[Dataset entries]
* * *

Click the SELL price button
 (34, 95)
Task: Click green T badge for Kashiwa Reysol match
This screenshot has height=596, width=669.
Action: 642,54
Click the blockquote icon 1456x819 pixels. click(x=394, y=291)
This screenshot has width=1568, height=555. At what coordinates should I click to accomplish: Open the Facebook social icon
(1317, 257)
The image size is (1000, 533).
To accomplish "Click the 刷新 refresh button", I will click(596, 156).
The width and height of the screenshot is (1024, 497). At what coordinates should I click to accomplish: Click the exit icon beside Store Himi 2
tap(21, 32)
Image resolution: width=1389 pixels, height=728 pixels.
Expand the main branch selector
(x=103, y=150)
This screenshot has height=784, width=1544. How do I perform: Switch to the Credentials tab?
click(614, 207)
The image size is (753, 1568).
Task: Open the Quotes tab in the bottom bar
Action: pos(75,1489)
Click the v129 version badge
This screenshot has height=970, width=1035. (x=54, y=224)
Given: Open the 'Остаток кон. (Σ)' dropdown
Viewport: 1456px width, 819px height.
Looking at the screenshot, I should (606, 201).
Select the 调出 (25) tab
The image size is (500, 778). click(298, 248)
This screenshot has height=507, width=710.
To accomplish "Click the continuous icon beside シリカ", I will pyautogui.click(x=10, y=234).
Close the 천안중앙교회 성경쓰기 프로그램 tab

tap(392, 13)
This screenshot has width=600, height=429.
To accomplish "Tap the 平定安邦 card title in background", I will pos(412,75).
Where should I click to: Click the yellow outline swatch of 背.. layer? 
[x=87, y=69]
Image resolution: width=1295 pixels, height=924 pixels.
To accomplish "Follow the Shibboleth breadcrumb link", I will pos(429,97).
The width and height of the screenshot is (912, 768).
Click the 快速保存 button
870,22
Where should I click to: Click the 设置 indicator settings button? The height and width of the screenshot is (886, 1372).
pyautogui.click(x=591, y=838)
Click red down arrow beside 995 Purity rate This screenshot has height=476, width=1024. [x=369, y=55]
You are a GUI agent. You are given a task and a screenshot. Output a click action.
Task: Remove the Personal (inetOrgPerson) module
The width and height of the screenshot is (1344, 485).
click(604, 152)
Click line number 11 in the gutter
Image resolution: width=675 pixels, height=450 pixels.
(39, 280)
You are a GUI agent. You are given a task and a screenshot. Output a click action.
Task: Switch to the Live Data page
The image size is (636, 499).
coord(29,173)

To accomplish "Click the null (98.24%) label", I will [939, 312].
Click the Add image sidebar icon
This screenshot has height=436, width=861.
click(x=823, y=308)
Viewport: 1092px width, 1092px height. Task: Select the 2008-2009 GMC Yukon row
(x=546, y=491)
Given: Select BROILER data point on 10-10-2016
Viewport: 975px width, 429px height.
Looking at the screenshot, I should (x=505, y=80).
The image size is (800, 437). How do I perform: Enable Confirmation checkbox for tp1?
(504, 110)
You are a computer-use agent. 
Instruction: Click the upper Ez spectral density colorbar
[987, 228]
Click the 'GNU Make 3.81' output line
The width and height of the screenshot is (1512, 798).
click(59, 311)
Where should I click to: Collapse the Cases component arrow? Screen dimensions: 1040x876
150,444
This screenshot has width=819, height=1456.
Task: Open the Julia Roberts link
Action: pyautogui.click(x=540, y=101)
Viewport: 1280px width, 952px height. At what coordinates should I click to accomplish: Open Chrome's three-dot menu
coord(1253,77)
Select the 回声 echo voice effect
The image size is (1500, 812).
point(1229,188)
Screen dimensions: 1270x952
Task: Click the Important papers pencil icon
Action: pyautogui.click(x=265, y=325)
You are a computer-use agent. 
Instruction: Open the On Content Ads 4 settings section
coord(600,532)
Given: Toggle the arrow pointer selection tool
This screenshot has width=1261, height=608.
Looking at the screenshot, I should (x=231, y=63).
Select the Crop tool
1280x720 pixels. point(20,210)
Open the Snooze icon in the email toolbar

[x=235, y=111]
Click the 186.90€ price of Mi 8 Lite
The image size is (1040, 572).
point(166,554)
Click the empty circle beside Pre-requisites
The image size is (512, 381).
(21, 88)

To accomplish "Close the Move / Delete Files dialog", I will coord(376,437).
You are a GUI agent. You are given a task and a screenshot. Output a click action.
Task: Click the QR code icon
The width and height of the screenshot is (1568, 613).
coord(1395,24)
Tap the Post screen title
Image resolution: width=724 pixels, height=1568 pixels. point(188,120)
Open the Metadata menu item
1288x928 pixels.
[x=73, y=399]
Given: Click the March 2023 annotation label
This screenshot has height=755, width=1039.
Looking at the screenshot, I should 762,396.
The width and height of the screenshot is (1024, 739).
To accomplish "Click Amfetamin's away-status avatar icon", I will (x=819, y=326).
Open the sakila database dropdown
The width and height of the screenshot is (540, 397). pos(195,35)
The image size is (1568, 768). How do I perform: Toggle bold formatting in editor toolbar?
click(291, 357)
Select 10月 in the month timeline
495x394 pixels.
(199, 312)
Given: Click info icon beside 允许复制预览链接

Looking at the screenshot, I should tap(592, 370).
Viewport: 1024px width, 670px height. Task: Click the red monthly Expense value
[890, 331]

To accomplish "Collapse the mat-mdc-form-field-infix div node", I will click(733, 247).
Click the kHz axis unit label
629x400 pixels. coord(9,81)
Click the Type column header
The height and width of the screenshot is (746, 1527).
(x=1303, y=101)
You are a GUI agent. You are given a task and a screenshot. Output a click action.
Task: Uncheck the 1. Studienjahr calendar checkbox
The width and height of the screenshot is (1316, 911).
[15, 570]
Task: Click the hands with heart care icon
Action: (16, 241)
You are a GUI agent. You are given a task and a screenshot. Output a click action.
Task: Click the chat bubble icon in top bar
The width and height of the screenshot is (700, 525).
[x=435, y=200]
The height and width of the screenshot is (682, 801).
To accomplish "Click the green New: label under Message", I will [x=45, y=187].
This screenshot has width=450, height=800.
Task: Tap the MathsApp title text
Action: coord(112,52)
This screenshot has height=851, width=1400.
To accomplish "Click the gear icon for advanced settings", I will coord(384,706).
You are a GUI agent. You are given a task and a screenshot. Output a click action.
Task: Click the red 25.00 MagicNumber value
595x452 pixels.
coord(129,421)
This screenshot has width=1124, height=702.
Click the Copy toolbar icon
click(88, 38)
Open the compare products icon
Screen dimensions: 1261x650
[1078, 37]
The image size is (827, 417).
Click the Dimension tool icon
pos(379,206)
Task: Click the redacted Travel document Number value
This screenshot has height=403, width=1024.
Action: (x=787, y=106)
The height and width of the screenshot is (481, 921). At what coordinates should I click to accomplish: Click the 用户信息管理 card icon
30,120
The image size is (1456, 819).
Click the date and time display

* * *

■ **What to produce**
Please reproduce the whole listing above line for line, with no changes.

■ **The reply**
Click the SELL price button
 (34, 95)
Task: Click green T badge for Kashiwa Reysol match
This screenshot has height=596, width=669.
Action: 642,54
Click the blockquote icon 1456x819 pixels. click(x=394, y=291)
This screenshot has width=1568, height=555. At what coordinates should I click to accomplish: Open the Facebook social icon
(1317, 257)
The image size is (1000, 533).
To accomplish "Click the 刷新 refresh button", I will click(596, 156).
The width and height of the screenshot is (1024, 497). At what coordinates should I click to accomplish: Click the exit icon beside Store Himi 2
tap(21, 32)
Image resolution: width=1389 pixels, height=728 pixels.
Expand the main branch selector
(x=103, y=150)
This screenshot has height=784, width=1544. How do I perform: Switch to the Credentials tab?
click(614, 207)
The image size is (753, 1568).
Task: Open the Quotes tab in the bottom bar
Action: pos(75,1489)
Click the v129 version badge
This screenshot has height=970, width=1035. (x=54, y=224)
Given: Open the 'Остаток кон. (Σ)' dropdown
Viewport: 1456px width, 819px height.
Looking at the screenshot, I should (606, 201).
Select the 调出 (25) tab
The image size is (500, 778). click(298, 248)
This screenshot has height=507, width=710.
To accomplish "Click the continuous icon beside シリカ", I will pyautogui.click(x=10, y=234).
Close the 천안중앙교회 성경쓰기 프로그램 tab

tap(392, 13)
This screenshot has width=600, height=429.
To accomplish "Tap the 平定安邦 card title in background", I will pos(412,75).
Where should I click to: Click the yellow outline swatch of 背.. layer? 
[x=87, y=69]
Image resolution: width=1295 pixels, height=924 pixels.
To accomplish "Follow the Shibboleth breadcrumb link", I will pos(429,97).
The width and height of the screenshot is (912, 768).
Click the 快速保存 button
870,22
Where should I click to: Click the 设置 indicator settings button? The height and width of the screenshot is (886, 1372).
pyautogui.click(x=591, y=838)
Click red down arrow beside 995 Purity rate This screenshot has height=476, width=1024. [x=369, y=55]
You are a GUI agent. You are given a task and a screenshot. Output a click action.
Task: Remove the Personal (inetOrgPerson) module
The width and height of the screenshot is (1344, 485).
click(604, 152)
Click line number 11 in the gutter
Image resolution: width=675 pixels, height=450 pixels.
(39, 280)
You are a GUI agent. You are given a task and a screenshot. Output a click action.
Task: Switch to the Live Data page
The image size is (636, 499).
coord(29,173)

To accomplish "Click the null (98.24%) label", I will [939, 312].
Click the Add image sidebar icon
This screenshot has height=436, width=861.
click(x=823, y=308)
Viewport: 1092px width, 1092px height. Task: Select the 2008-2009 GMC Yukon row
(x=546, y=491)
Given: Select BROILER data point on 10-10-2016
Viewport: 975px width, 429px height.
Looking at the screenshot, I should (x=505, y=80).
The image size is (800, 437). How do I perform: Enable Confirmation checkbox for tp1?
(504, 110)
You are a computer-use agent. 
Instruction: Click the upper Ez spectral density colorbar
[987, 228]
Click the 'GNU Make 3.81' output line
The width and height of the screenshot is (1512, 798).
click(59, 311)
Where should I click to: Collapse the Cases component arrow? Screen dimensions: 1040x876
150,444
This screenshot has width=819, height=1456.
Task: Open the Julia Roberts link
Action: pyautogui.click(x=540, y=101)
Viewport: 1280px width, 952px height. At what coordinates should I click to accomplish: Open Chrome's three-dot menu
coord(1253,77)
Select the 回声 echo voice effect
The image size is (1500, 812).
point(1229,188)
Screen dimensions: 1270x952
Task: Click the Important papers pencil icon
Action: pyautogui.click(x=265, y=325)
You are a computer-use agent. 
Instruction: Open the On Content Ads 4 settings section
coord(600,532)
Given: Toggle the arrow pointer selection tool
This screenshot has width=1261, height=608.
Looking at the screenshot, I should (x=231, y=63).
Select the Crop tool
1280x720 pixels. point(20,210)
Open the Snooze icon in the email toolbar

[x=235, y=111]
Click the 186.90€ price of Mi 8 Lite
The image size is (1040, 572).
point(166,554)
Click the empty circle beside Pre-requisites
The image size is (512, 381).
(21, 88)

To accomplish "Close the Move / Delete Files dialog", I will coord(376,437).
You are a GUI agent. You are given a task and a screenshot. Output a click action.
Task: Click the QR code icon
The width and height of the screenshot is (1568, 613).
coord(1395,24)
Tap the Post screen title
Image resolution: width=724 pixels, height=1568 pixels. point(188,120)
Open the Metadata menu item
1288x928 pixels.
[x=73, y=399]
Given: Click the March 2023 annotation label
This screenshot has height=755, width=1039.
Looking at the screenshot, I should 762,396.
The width and height of the screenshot is (1024, 739).
To accomplish "Click Amfetamin's away-status avatar icon", I will (x=819, y=326).
Open the sakila database dropdown
The width and height of the screenshot is (540, 397). pos(195,35)
The image size is (1568, 768). How do I perform: Toggle bold formatting in editor toolbar?
click(291, 357)
Select 10月 in the month timeline
495x394 pixels.
(199, 312)
Given: Click info icon beside 允许复制预览链接

Looking at the screenshot, I should tap(592, 370).
Viewport: 1024px width, 670px height. Task: Click the red monthly Expense value
[890, 331]

To accomplish "Collapse the mat-mdc-form-field-infix div node", I will click(733, 247).
Click the kHz axis unit label
629x400 pixels. coord(9,81)
Click the Type column header
The height and width of the screenshot is (746, 1527).
(x=1303, y=101)
You are a GUI agent. You are given a task and a screenshot. Output a click action.
Task: Uncheck the 1. Studienjahr calendar checkbox
The width and height of the screenshot is (1316, 911).
[15, 570]
Task: Click the hands with heart care icon
Action: (16, 241)
You are a GUI agent. You are given a task and a screenshot. Output a click action.
Task: Click the chat bubble icon in top bar
The width and height of the screenshot is (700, 525).
[x=435, y=200]
The height and width of the screenshot is (682, 801).
To accomplish "Click the green New: label under Message", I will [x=45, y=187].
This screenshot has width=450, height=800.
Task: Tap the MathsApp title text
Action: coord(112,52)
This screenshot has height=851, width=1400.
To accomplish "Click the gear icon for advanced settings", I will coord(384,706).
You are a GUI agent. You are given a task and a screenshot. Output a click action.
Task: Click the red 25.00 MagicNumber value
595x452 pixels.
coord(129,421)
This screenshot has width=1124, height=702.
Click the Copy toolbar icon
click(88, 38)
Open the compare products icon
Screen dimensions: 1261x650
[1078, 37]
The image size is (827, 417).
Click the Dimension tool icon
pos(379,206)
Task: Click the redacted Travel document Number value
This screenshot has height=403, width=1024.
Action: (x=787, y=106)
The height and width of the screenshot is (481, 921). At what coordinates should I click to accomplish: Click the 用户信息管理 card icon
30,120
The image size is (1456, 819).
Click the date and time display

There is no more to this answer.